There is one span to output from the data below: the lines starting at the line with "Gaming news (392, 2344)" and ending at the line with "[Instagram] (597, 2344)". Output it exactly, ends included, nothing more.

_EXERCISE INPUT_
- Opening Delimiter -

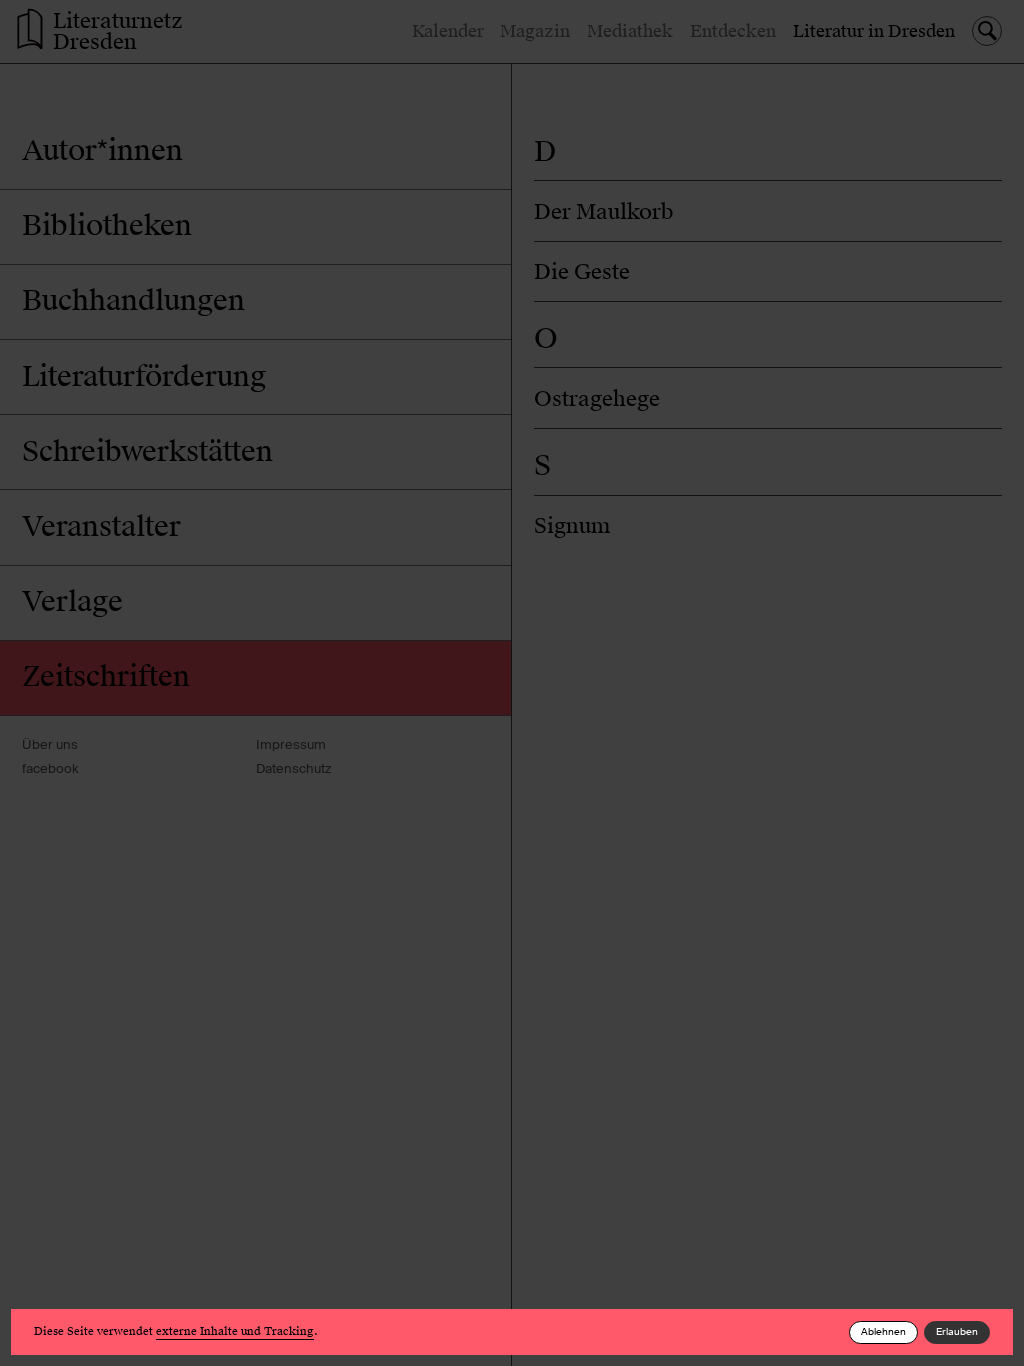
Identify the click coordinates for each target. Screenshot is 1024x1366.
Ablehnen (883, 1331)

- Closing Delimiter -
- Opening Delimiter -

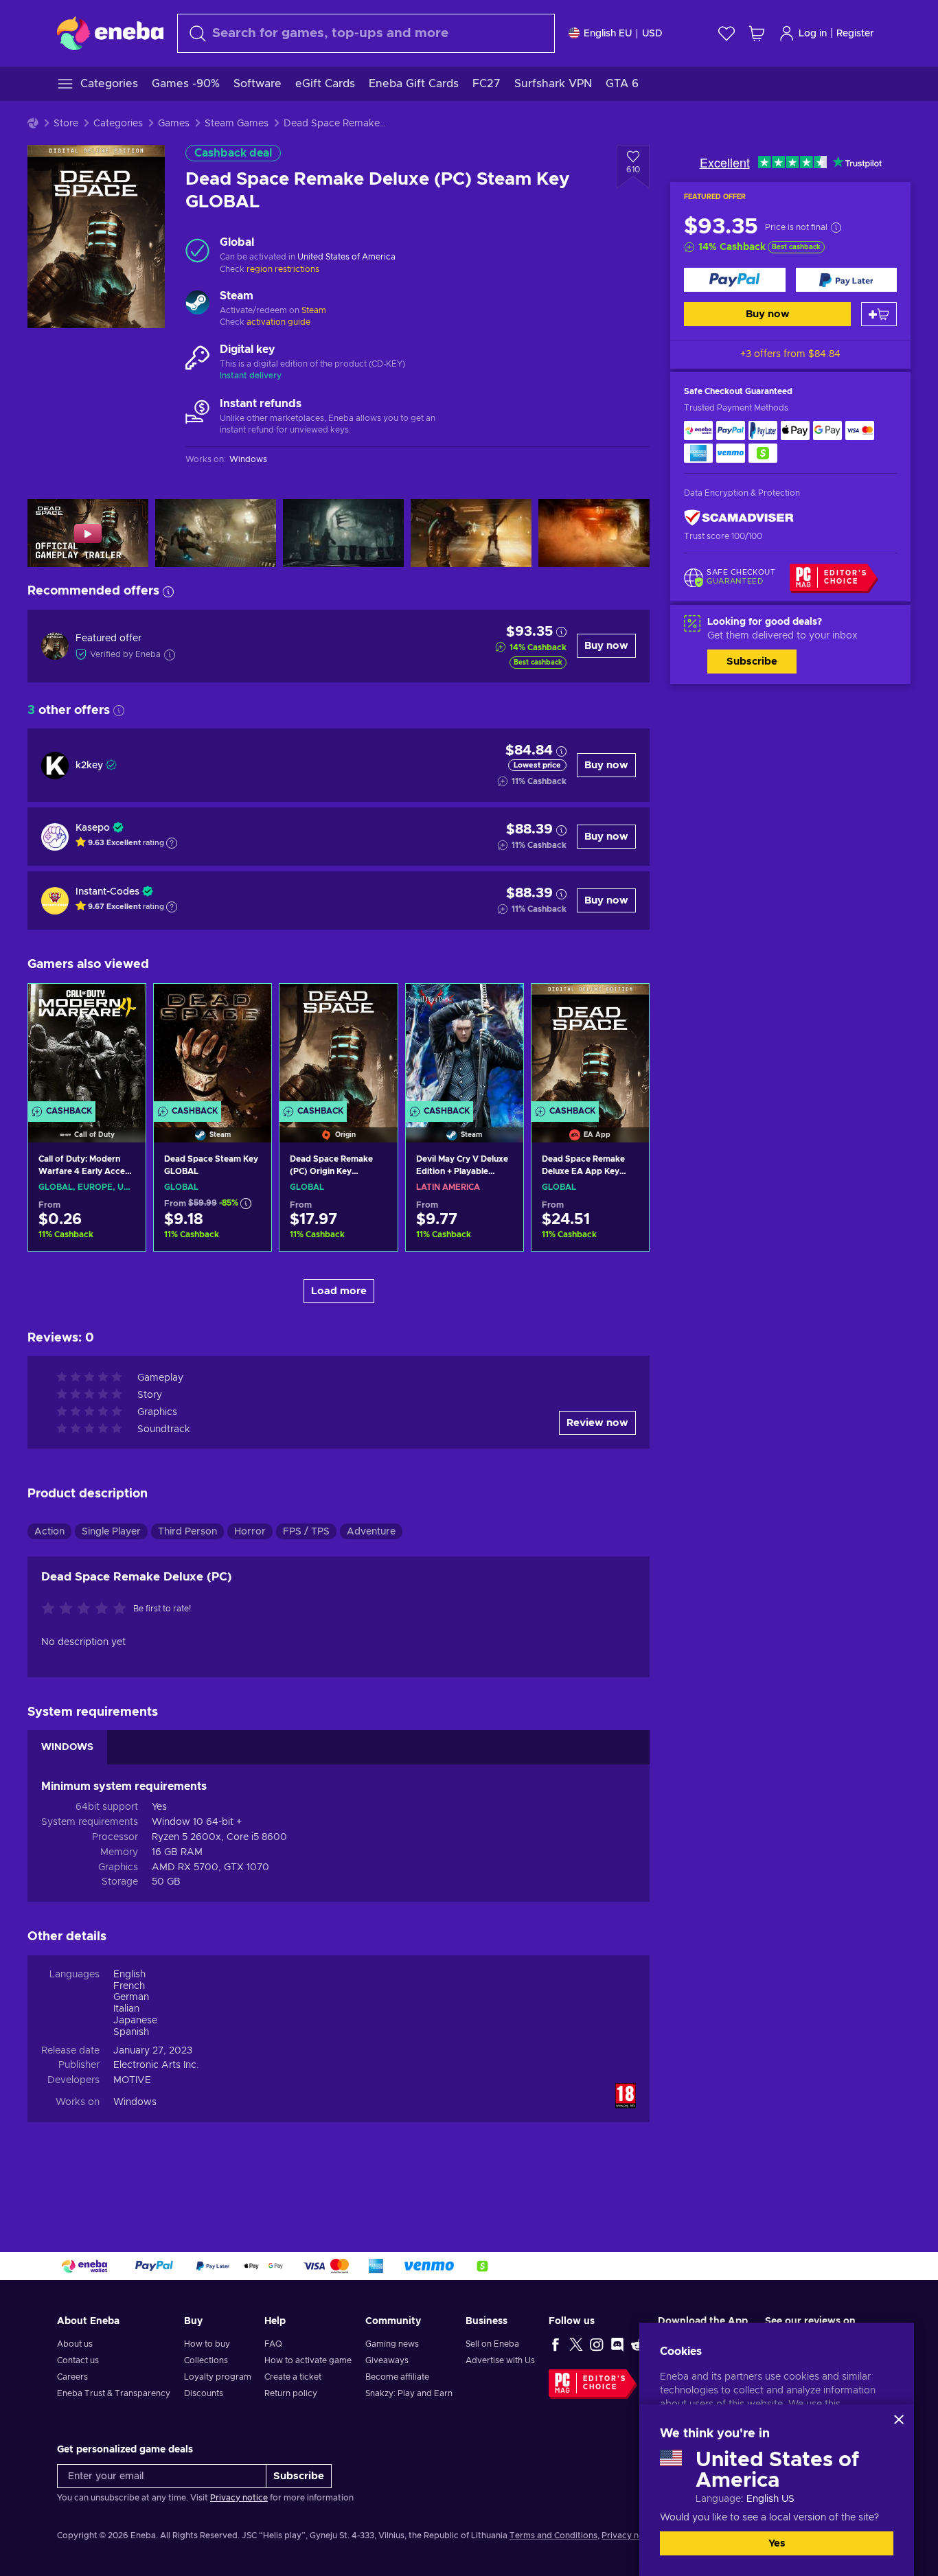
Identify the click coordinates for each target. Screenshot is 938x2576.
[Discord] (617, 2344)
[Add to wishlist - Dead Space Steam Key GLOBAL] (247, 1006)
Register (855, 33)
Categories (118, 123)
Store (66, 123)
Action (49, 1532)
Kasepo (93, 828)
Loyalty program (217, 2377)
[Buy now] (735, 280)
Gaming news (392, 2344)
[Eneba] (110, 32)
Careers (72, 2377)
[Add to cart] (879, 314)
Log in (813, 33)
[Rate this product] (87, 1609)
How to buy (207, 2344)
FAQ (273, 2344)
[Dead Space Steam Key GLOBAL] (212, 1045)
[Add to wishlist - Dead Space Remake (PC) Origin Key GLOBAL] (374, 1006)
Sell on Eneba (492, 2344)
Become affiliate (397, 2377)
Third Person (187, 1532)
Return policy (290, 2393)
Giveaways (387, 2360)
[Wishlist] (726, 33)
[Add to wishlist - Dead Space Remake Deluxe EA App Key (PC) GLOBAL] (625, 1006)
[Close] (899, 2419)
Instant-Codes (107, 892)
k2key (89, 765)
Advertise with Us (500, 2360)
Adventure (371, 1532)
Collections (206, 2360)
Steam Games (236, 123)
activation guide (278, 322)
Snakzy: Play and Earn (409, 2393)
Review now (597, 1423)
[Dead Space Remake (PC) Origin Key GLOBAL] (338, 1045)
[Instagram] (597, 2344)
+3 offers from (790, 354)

- Closing Delimiter -

_TASK RESPONSE_
Gaming news (392, 2344)
[Eneba] (110, 32)
Careers (72, 2377)
[Add to cart] (879, 314)
Log in (813, 33)
[Rate this product] (87, 1609)
How to buy (207, 2344)
FAQ (273, 2344)
[Dead Space Steam Key GLOBAL] (212, 1045)
[Add to wishlist - Dead Space Remake (PC) Origin Key GLOBAL] (374, 1006)
Sell on Eneba (492, 2344)
Become affiliate (397, 2377)
Third Person (187, 1532)
Return policy (290, 2393)
Giveaways (387, 2360)
[Wishlist] (726, 33)
[Add to wishlist - Dead Space Remake Deluxe EA App Key (PC) GLOBAL] (625, 1006)
[Close] (899, 2419)
Instant-Codes (107, 892)
k2key (89, 765)
Advertise with Us (500, 2360)
Adventure (371, 1532)
Collections (206, 2360)
Steam Games (236, 123)
activation guide (278, 322)
Snakzy: Play and Earn (409, 2393)
Review now (597, 1423)
[Dead Space Remake (PC) Origin Key GLOBAL] (338, 1045)
[Instagram] (597, 2344)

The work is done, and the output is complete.